HSBC Bank Georgia JSC HSBC ბანკი საქართველოს
- Company type: Subsidiary of HSBC Holdings plc
- Industry: Finance and Insurance
- Founded: 2008
- Defunct: 2011
- Headquarters: Tbilisi, Georgia
- Key people: Antony Turner, CEO
- Products: Financial services

= HSBC Bank Georgia =

HSBC Bank Georgia JSC (HSBC ბანკი საქართველოს) was a subsidiary of HSBC Holdings plc headquartered in Tbilisi, Georgia. The bank provided personal banking and corporate banking services. In 2011, HSBC announced that it would close its Georgian business.

==History==
HSBC Bank Georgia JSC, a subsidiary of HSBC Holdings plc, commenced operations in Tbilisi in June 2008, marking HSBC’s entry into the Georgian banking sector. The bank was a locally licensed joint venture, with HSBC Holdings plc holding a 70% ownership stake and members of overseas businesses holding the remaining 30%. HSBC’s presence in Georgia was part of its strategy to expand into emerging markets and provide comprehensive banking services to corporate clients.

In September 2011, following a strategic review, HSBC announced its decision to exit the Georgian market, citing limited size and scale as the primary reasons for withdrawal. Guy Lewis, Chief Executive of HSBC Bank Georgia, stated that despite considerable efforts, the bank felt it was the right time to withdraw from the market.
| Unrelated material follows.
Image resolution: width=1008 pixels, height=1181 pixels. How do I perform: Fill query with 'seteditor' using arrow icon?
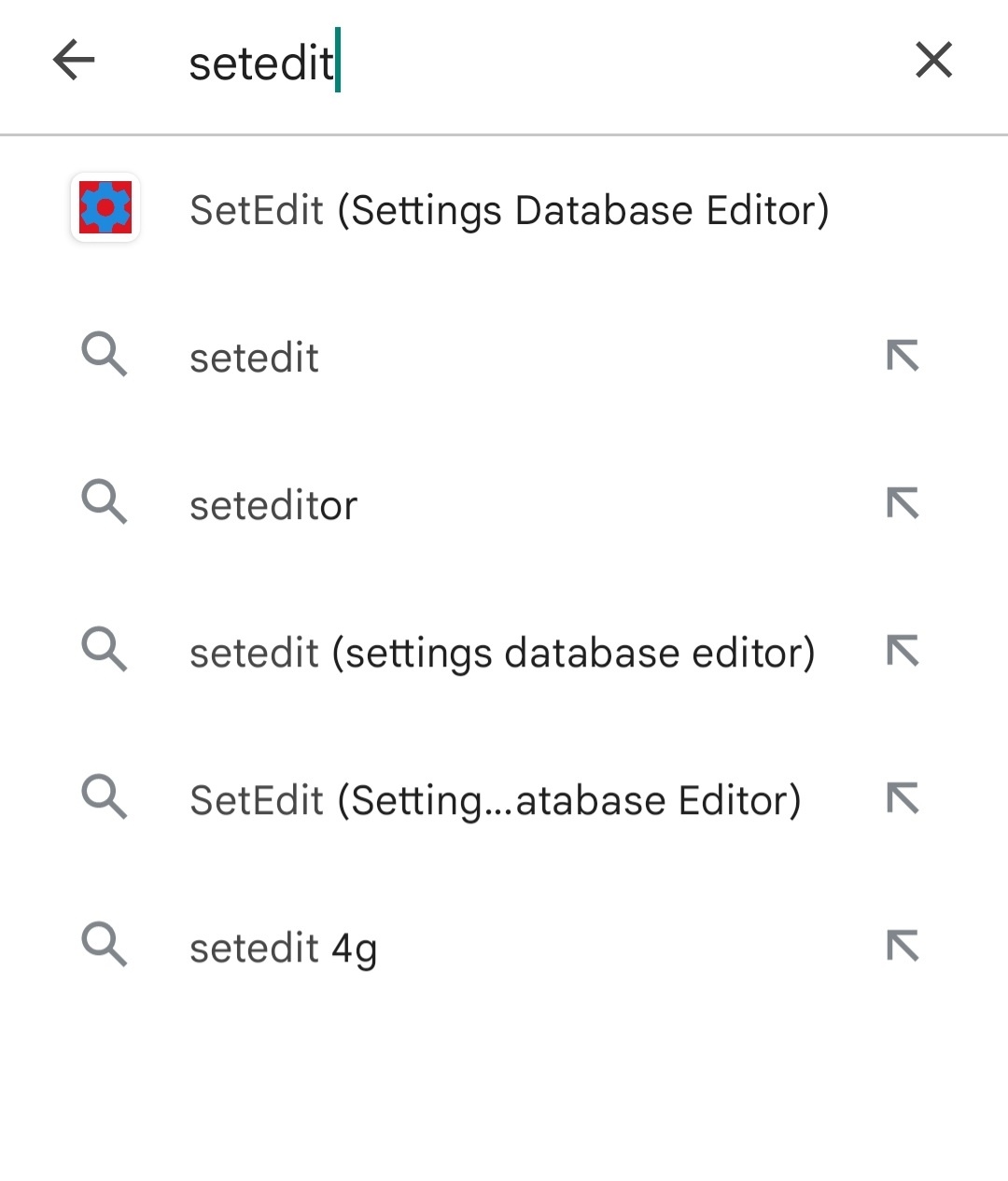903,503
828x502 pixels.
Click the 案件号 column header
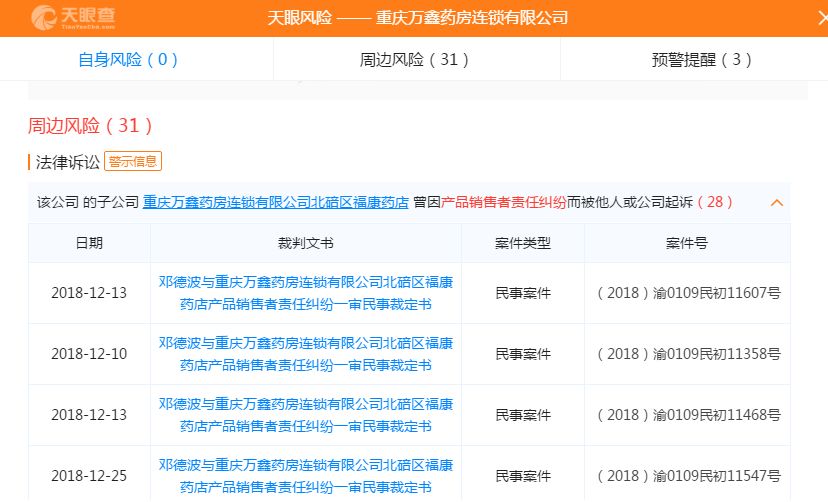pos(687,243)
In December 2011, HSBC Bank Georgia entered into an agreement to sell its legacy personal and mortgage loan portfolio to Bank Republic JSC, a subsidiary of the Société Générale Group. The value of the gross assets sold was approximately USD 4.5 million as of November 23, 2011. The full withdrawal from Georgia was completed by early 2012.